_Task prompt_. Go through the data and count the lines holding the string "help". Write only the number.

Stored records
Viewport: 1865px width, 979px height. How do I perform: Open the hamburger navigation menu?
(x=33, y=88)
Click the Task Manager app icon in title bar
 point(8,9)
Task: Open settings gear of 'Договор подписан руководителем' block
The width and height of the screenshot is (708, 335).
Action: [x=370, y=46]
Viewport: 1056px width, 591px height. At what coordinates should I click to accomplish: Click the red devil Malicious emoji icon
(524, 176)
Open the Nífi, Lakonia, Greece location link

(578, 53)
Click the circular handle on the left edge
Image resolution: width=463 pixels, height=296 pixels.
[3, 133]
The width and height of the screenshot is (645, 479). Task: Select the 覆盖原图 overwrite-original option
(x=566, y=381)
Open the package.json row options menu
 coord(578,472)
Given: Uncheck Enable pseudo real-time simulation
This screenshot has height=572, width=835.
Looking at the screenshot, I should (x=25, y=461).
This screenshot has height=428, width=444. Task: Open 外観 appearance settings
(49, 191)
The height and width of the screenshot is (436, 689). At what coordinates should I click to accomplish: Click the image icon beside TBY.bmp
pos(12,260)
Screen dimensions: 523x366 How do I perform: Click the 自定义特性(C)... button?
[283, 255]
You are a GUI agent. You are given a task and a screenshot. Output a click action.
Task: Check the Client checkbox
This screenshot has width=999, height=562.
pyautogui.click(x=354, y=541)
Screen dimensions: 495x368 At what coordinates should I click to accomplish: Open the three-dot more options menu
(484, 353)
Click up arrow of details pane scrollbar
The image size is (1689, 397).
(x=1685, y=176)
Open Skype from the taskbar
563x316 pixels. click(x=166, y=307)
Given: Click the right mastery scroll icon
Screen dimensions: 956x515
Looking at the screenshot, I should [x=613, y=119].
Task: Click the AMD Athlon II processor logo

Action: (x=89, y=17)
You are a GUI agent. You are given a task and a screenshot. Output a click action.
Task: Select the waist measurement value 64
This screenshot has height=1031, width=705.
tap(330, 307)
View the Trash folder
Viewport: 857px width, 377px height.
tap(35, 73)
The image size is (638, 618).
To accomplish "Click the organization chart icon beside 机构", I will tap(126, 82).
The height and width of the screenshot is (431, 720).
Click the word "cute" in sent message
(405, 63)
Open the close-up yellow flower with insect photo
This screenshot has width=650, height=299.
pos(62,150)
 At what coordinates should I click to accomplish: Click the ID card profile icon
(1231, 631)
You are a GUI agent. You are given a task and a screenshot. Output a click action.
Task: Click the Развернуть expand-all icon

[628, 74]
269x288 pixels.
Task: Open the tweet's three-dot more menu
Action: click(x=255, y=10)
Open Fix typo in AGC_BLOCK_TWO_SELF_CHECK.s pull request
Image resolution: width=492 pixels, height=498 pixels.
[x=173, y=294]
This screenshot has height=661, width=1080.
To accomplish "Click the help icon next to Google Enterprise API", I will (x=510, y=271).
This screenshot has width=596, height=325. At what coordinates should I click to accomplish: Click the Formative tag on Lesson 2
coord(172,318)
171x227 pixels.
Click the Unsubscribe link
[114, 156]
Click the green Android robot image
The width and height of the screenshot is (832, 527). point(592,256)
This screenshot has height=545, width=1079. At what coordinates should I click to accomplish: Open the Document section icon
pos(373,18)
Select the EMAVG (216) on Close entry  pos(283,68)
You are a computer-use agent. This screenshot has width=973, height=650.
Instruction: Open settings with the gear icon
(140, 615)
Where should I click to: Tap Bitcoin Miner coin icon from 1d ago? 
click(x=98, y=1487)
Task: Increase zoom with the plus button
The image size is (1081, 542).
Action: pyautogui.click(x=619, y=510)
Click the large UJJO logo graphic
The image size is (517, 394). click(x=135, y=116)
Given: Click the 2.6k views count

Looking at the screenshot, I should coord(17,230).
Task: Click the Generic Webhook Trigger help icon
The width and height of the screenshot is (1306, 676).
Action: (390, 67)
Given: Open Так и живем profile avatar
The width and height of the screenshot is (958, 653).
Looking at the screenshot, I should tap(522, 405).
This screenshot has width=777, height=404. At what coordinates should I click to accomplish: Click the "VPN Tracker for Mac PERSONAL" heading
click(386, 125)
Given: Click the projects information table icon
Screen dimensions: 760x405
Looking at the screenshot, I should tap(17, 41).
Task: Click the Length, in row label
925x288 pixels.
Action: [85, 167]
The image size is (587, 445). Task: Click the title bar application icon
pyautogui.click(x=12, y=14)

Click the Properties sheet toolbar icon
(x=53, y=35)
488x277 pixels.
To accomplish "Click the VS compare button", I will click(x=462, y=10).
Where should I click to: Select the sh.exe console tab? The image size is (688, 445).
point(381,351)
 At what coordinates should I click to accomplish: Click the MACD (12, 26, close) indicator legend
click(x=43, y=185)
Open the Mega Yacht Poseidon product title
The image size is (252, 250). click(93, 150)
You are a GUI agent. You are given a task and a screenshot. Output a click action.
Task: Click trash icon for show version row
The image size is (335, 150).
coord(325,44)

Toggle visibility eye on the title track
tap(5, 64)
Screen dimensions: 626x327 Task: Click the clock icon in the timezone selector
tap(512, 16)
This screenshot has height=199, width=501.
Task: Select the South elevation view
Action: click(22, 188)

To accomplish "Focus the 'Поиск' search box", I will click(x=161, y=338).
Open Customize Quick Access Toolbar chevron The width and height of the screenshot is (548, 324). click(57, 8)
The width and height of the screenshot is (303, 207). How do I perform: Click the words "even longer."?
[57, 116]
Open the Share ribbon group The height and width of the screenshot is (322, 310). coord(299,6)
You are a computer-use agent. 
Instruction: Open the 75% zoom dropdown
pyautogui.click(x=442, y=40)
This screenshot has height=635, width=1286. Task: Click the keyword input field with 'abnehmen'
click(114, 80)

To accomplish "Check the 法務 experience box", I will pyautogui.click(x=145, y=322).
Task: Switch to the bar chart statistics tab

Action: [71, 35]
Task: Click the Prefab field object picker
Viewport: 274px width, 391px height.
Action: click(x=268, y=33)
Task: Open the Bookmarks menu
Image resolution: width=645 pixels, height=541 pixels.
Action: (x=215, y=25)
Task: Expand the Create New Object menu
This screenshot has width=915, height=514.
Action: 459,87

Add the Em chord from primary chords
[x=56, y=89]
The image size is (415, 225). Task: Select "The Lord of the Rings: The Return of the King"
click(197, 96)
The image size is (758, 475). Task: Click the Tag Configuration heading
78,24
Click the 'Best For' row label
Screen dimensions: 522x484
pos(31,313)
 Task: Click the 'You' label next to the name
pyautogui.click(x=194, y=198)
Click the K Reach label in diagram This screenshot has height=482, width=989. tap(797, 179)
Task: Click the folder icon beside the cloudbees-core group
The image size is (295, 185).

_Result below_. 2